• [TASK DESCRIPTION]:
Nothing outside the range is wanted. Repeat exactly the lines below from the one with "The width and height of the screenshot is (1024, 601)." through the one with "Task: Click the ShiningDay921 list entry".
━━ DATA EXCERPTS
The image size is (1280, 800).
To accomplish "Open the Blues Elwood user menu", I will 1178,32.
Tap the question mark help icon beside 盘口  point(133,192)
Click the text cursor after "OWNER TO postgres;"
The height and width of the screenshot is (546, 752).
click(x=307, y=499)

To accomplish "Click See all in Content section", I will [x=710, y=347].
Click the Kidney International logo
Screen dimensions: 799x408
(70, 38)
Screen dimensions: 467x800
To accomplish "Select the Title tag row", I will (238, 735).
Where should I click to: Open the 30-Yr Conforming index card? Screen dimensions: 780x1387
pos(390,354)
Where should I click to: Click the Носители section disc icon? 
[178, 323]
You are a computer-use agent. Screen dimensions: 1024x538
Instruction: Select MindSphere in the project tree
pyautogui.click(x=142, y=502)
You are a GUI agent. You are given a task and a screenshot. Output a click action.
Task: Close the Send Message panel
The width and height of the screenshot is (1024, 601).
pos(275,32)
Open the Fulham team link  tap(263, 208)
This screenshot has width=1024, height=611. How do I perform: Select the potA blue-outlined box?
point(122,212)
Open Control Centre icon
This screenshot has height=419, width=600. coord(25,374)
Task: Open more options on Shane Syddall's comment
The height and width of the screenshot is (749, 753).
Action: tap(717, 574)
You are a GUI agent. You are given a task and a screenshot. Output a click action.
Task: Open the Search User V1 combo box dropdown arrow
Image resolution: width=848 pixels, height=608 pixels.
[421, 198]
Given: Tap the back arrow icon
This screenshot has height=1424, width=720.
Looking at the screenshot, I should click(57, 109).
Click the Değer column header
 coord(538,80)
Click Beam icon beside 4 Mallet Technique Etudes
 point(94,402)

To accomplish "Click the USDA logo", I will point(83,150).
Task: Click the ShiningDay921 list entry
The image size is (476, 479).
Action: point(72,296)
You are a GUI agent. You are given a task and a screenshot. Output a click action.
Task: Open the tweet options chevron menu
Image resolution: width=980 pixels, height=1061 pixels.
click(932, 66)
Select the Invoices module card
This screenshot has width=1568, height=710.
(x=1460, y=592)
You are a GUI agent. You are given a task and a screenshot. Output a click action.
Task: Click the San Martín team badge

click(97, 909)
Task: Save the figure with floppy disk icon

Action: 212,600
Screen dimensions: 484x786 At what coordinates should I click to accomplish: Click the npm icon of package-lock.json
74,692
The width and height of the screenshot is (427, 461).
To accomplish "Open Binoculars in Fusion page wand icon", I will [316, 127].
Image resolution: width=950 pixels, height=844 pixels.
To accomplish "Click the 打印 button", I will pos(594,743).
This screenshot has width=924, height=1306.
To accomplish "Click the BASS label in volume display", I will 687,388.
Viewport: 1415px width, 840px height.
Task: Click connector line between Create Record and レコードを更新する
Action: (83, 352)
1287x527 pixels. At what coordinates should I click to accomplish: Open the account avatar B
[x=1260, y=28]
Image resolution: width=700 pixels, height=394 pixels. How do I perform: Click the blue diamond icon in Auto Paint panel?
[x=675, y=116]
━━━━
• [EXERCISE OUTPUT]:
The width and height of the screenshot is (1024, 601).
pos(275,32)
Open the Fulham team link  tap(263, 208)
This screenshot has width=1024, height=611. How do I perform: Select the potA blue-outlined box?
point(122,212)
Open Control Centre icon
This screenshot has height=419, width=600. coord(25,374)
Task: Open more options on Shane Syddall's comment
The height and width of the screenshot is (749, 753).
Action: tap(717, 574)
You are a GUI agent. You are given a task and a screenshot. Output a click action.
Task: Open the Search User V1 combo box dropdown arrow
Image resolution: width=848 pixels, height=608 pixels.
[421, 198]
Given: Tap the back arrow icon
This screenshot has height=1424, width=720.
Looking at the screenshot, I should click(57, 109).
Click the Değer column header
 coord(538,80)
Click Beam icon beside 4 Mallet Technique Etudes
 point(94,402)

To accomplish "Click the USDA logo", I will point(83,150).
Task: Click the ShiningDay921 list entry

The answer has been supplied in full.